Stored records:
___
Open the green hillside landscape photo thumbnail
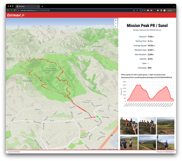 click(x=165, y=126)
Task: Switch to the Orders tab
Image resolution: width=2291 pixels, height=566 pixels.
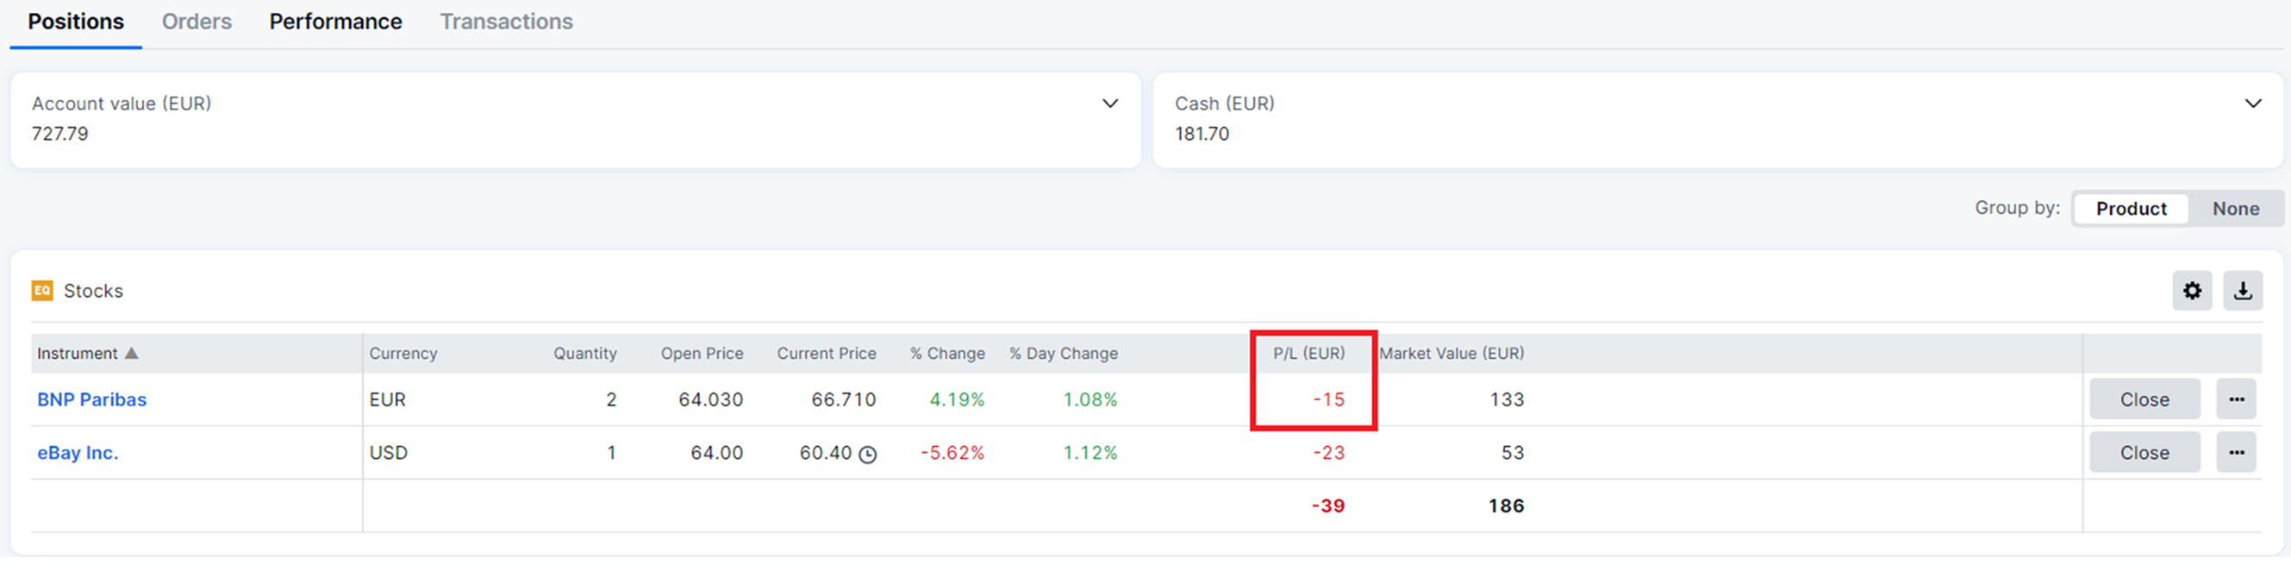Action: [197, 22]
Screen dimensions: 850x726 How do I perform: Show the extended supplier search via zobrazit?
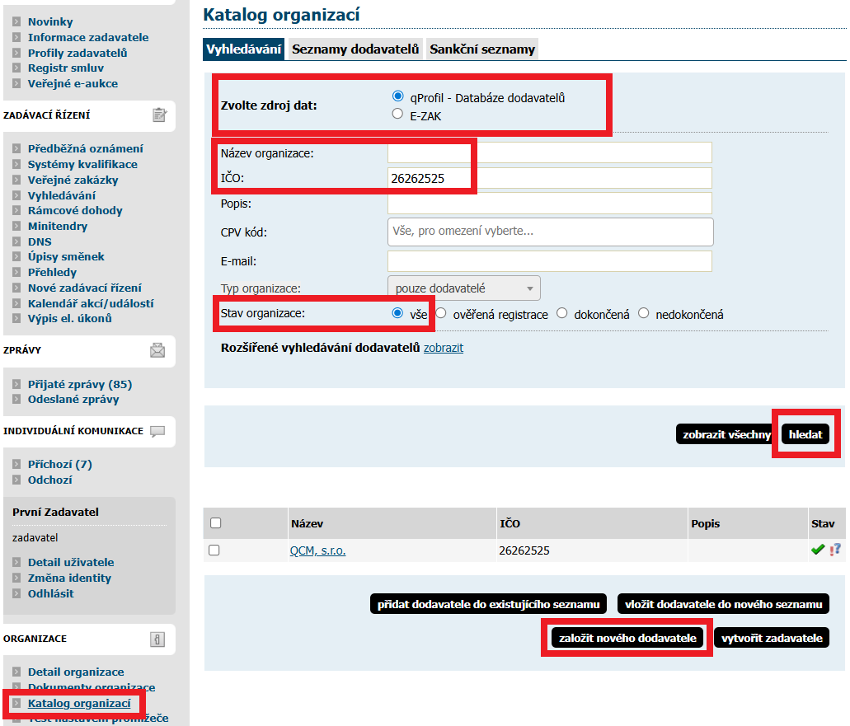click(443, 348)
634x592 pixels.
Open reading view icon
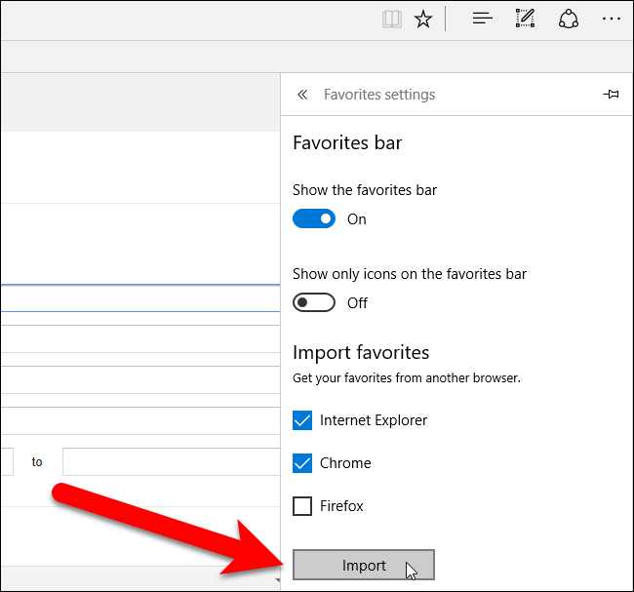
___
The records above need retyping in full. Omit the pictures, and change nothing else.

Open the green hillside landscape photo thumbnail
 click(x=165, y=126)
Task: Switch to the Orders tab
Image resolution: width=2291 pixels, height=566 pixels.
Action: [197, 22]
Screen dimensions: 850x726 How do I perform: Show the extended supplier search via zobrazit?
click(443, 348)
634x592 pixels.
Open reading view icon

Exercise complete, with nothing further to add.